The augmentation of the global digital economy has created new economic opportunities, making data an indispensable component in the provision of an efficacious panacea to the challenges associated with Sustainable Development Goals (SDGs). Digitization of the economy has proved to be a force for innovation, unrestrained growth in productivity and a stratagem for improving socio-economic outcomes. As highlighted in the Digital Economy Report 2019[1] of the United Nations Conference on Trade and Development (UNCTAD) – depending on the scope, the digital economy accounts for about 4.5% to 15.5% of the global Gross Domestic Product (GDP) with the United States and China contributing close to 40% of the world total – the highest added value in the Information and Communication Technology (ICT) sector. Between 2010 and 2015, global employment in the ICT sector increased from 34 million to 39 million, respectively.

Thus, ICT sector’s share of total employment increased from 1.8% in 2010 to 2% in 2015 – computer services contributed 38%, representing the largest share in the ICT sector. Evidently, digitization of the global economy has yielded tremendous results – In the last decade, global export of ICT services and other related services that can be delivered in digital forms have grown faster than the overall services export.

For instance, in 2018, the global value for digitally deliverable services exports was US$2.9trillion, thus 50% of global services exports. In Least Developed Countries (LDCs), digitally deliverable services accounted for about 16% of total services exports – the increase in value in 2018 is more than three times the amount recorded in 2005. Digitization fosters economic growth in both developing and developed countries – In a published report of PricewaterhouseCoopers[2], digitization contributed US$193billion to the world economic output and created 6 million jobs in 2011.

The report further revealed that the impact of digitization is not the same for all economies – Digitization has a greater impact on economic growth in developed countries than in developing countries but developing countries experience a higher growth in employment. According to the World Bank[3], African countries can record an increase in per capita by 1.5 percentage points per year, and also reduce poverty headcount by 0.7 percentage points per year if the targets for the Digital Economy Transformation Initiative are achieved.

However, the challenge associated with digitization of developing economies, especially in Africa, is parlous – The footprint of cybercrime in developing countries is exacerbating the socio-economic problems in these countries. As indicated by the International Data Group Connect[4] in 2013, the annual cybercrime cost for the two largest economies in Africa, Nigeria and South Africa, is US$573million and US$200million respectively. In 2017, cybercrimes cost African economies[5] a total of US$3.5billion – with Nigeria, Kenya and South Africa recording losses of US$649million, US$210million and US$157million, respectively.

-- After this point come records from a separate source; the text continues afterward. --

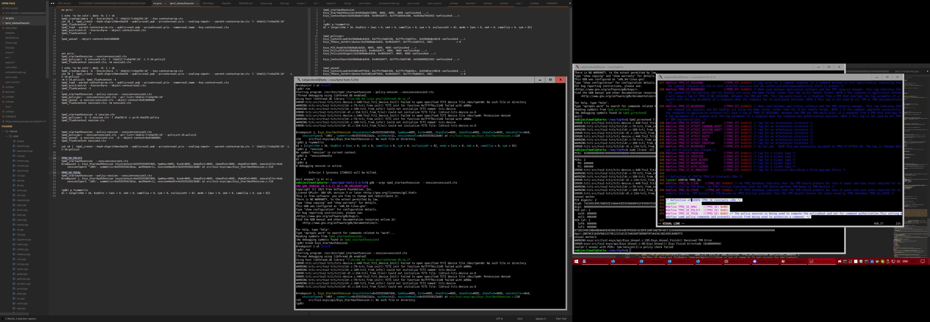The width and height of the screenshot is (930, 322).
Task: Switch to the README.md tab
Action: tap(245, 3)
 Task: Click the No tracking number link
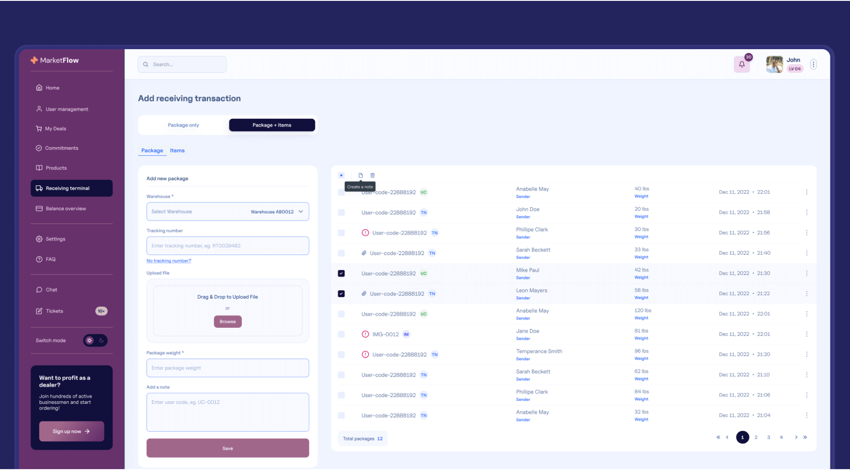coord(169,260)
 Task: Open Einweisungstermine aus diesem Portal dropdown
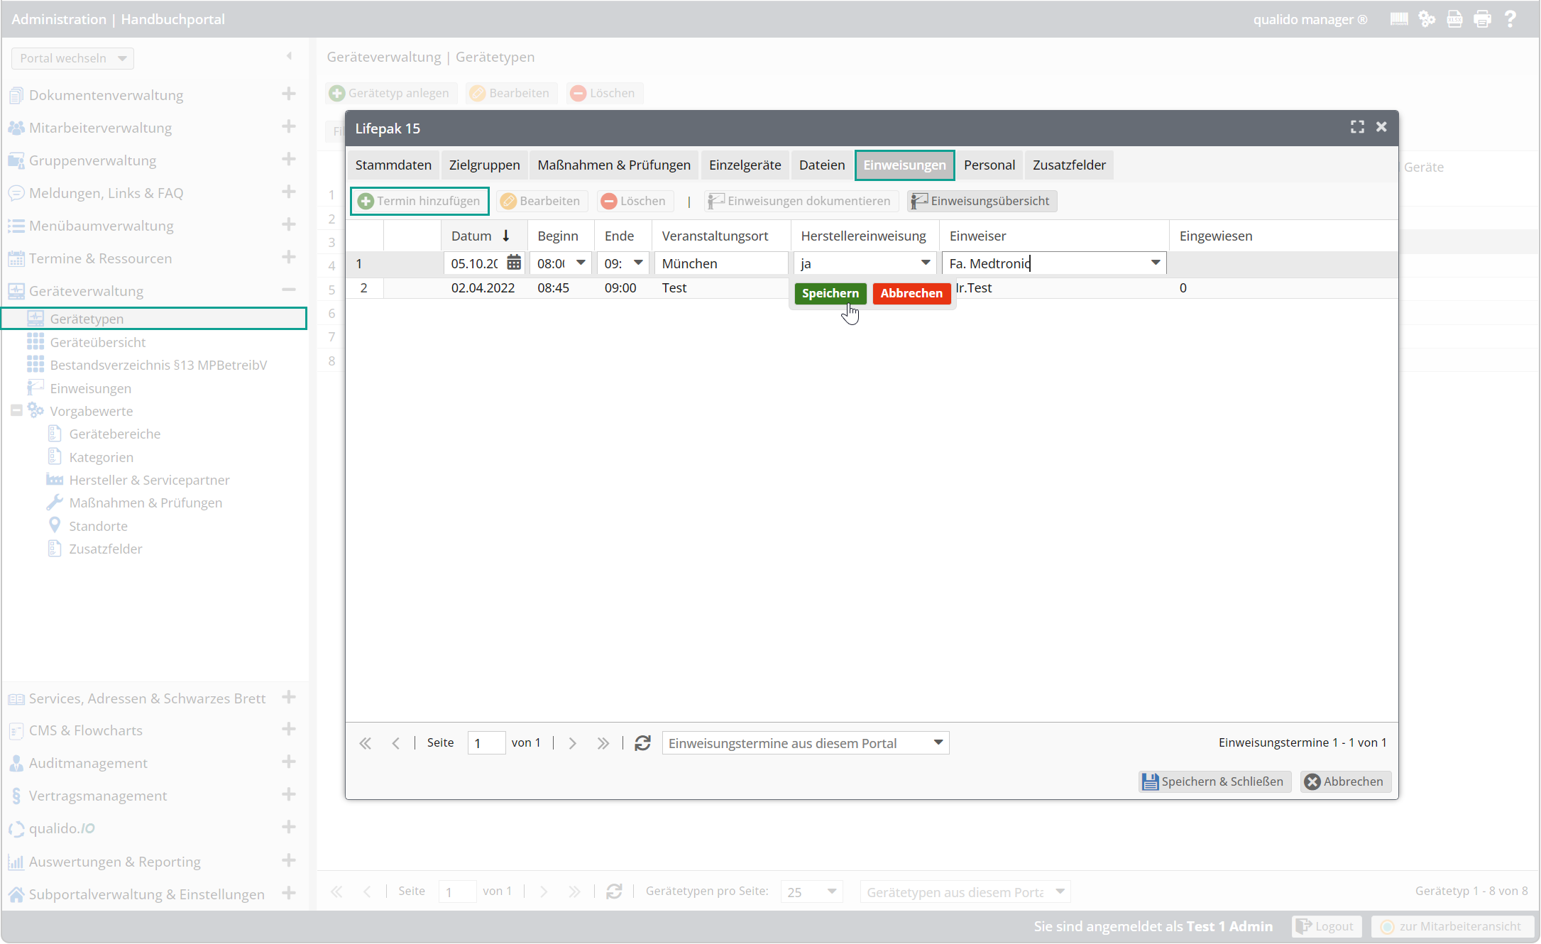(x=938, y=742)
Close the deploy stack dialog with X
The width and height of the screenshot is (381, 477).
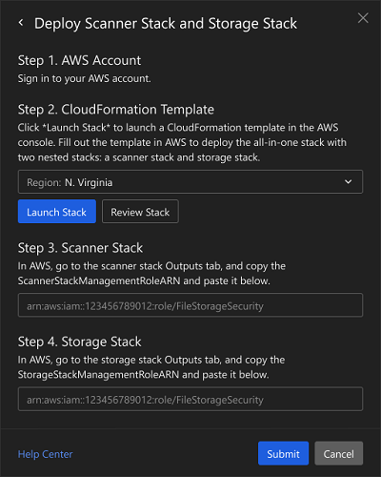(x=363, y=18)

The diminution in productivity created by cybercrime cuts across several sectors in African economies,[6] with financial institutions, governments, e-commerce, mobile-based transactions and telecommunications experiencing the highest impact – Financial institutions, governments, e-commerce, mobile-based transaction, telecommunication and other industries represent the most affected by cybercrime, accounting for losses of  23%, 19%, 16%, 13%, 11% and 18% respectively.

Source: Africa Cybersecurity Report, Serianu

The expansion of the digital economy in Africa is creating new economic opportunities on the continent – Mobile phone penetration has increased from 87 million in 2005 to 760 million in 2017, growing by 20% per annum, the fastest-growing market in the world.  With a projected mobile money industry of US$14billion in Africa, sub-Saharan Africa[7] is considered to be the epicentre of mobile money in the world, hosting two-thirds of global mobile money transactions – with the value of transactions exceeding US$25billion in December 2018. The newly enacted African Continental Free Trade Area (AfCFTA) has the potential to create new avenues for e-businesses and provide a combined GDP of about US$60billion[8].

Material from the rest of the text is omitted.